• _Task to complete_
List each line of the data that holds the string "will", please.

• _Data for this exercise_
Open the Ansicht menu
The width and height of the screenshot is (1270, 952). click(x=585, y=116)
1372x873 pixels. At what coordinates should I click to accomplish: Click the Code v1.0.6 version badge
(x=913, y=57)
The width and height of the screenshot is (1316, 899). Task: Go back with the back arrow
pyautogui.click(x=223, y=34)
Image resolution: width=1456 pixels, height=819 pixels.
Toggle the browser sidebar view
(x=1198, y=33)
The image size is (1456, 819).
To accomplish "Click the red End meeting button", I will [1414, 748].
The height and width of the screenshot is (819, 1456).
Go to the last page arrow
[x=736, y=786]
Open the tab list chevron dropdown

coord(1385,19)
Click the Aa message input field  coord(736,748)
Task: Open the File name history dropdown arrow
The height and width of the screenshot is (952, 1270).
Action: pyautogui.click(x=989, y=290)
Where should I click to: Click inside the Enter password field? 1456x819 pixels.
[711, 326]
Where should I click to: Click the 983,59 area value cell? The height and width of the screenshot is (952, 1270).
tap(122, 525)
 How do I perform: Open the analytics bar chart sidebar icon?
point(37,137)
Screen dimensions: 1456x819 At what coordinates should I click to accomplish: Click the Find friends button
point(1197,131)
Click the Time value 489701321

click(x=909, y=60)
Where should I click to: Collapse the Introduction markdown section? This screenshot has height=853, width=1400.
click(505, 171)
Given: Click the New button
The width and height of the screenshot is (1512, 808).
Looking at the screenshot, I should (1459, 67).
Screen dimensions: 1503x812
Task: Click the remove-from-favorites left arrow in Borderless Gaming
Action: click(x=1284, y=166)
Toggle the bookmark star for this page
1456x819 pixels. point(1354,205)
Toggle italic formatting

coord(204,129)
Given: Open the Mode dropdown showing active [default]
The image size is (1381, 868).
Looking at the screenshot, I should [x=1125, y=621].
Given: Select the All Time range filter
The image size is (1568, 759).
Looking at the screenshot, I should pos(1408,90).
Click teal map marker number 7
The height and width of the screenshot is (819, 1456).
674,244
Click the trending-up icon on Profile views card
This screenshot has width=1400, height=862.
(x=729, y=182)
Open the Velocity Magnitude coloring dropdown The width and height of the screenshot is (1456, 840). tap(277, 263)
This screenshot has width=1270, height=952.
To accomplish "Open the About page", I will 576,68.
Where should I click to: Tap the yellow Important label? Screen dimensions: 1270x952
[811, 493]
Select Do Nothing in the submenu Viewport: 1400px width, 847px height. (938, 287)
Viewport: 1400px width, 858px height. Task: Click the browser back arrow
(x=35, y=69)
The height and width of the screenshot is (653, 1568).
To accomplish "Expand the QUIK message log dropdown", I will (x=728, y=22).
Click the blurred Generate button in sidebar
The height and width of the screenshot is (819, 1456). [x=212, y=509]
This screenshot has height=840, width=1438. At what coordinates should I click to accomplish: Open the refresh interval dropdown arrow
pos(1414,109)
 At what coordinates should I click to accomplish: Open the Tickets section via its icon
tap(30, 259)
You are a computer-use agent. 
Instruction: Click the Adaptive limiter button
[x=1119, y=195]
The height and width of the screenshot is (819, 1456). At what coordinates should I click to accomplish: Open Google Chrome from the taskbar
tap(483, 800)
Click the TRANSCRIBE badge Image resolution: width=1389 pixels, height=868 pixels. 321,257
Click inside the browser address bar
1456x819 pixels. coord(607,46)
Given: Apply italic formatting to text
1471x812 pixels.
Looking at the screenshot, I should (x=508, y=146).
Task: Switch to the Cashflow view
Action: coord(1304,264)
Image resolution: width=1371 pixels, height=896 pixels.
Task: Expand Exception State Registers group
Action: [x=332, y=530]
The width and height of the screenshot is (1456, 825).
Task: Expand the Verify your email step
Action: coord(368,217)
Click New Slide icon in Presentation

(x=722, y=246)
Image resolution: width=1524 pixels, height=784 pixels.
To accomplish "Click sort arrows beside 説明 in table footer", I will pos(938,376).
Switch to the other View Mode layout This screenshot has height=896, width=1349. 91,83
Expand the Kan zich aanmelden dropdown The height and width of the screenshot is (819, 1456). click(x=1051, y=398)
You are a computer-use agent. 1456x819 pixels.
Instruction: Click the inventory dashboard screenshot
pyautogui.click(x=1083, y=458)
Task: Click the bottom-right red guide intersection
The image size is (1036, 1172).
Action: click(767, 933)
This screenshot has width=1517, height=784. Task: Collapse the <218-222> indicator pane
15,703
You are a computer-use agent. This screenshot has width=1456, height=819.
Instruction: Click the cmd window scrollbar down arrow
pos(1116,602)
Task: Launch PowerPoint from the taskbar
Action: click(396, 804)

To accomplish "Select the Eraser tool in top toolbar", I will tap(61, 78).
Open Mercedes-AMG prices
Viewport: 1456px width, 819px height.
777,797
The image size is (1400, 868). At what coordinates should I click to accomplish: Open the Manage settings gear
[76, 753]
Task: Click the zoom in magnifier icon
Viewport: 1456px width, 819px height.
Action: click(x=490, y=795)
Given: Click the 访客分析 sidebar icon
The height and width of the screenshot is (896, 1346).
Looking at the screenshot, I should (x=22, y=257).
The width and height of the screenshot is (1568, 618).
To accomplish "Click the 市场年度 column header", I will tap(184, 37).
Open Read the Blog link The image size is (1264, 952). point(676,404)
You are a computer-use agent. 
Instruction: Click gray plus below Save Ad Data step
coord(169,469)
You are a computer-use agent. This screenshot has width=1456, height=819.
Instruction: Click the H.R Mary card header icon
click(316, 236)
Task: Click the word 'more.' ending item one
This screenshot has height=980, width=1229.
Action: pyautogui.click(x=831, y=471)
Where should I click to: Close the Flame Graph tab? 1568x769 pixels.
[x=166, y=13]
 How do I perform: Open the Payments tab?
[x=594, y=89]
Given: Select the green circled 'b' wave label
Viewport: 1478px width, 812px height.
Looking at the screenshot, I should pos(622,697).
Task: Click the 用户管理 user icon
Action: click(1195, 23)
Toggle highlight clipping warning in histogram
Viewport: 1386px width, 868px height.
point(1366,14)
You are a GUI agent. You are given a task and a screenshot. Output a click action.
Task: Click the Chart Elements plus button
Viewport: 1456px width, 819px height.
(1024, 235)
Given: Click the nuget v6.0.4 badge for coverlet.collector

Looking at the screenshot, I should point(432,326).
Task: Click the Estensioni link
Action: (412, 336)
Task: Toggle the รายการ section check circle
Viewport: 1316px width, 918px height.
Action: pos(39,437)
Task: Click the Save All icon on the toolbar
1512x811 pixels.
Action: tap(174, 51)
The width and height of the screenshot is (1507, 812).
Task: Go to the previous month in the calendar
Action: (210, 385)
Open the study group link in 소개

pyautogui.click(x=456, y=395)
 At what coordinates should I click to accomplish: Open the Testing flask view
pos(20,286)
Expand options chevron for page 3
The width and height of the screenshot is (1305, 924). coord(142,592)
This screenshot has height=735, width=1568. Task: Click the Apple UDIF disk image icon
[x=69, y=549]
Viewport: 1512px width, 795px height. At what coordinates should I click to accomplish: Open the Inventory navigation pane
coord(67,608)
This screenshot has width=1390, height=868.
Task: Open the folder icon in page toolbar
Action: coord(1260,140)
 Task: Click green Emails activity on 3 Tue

• _Answer space_
To accomplish "Click the red End meeting button", I will [1414, 748].
To accomplish "Open the About page", I will 576,68.
To accomplish "Expand the QUIK message log dropdown", I will (x=728, y=22).
To accomplish "Click sort arrows beside 説明 in table footer", I will pos(938,376).
To accomplish "Select the Eraser tool in top toolbar", I will tap(61, 78).
To accomplish "Click the 市场年度 column header", I will tap(184, 37).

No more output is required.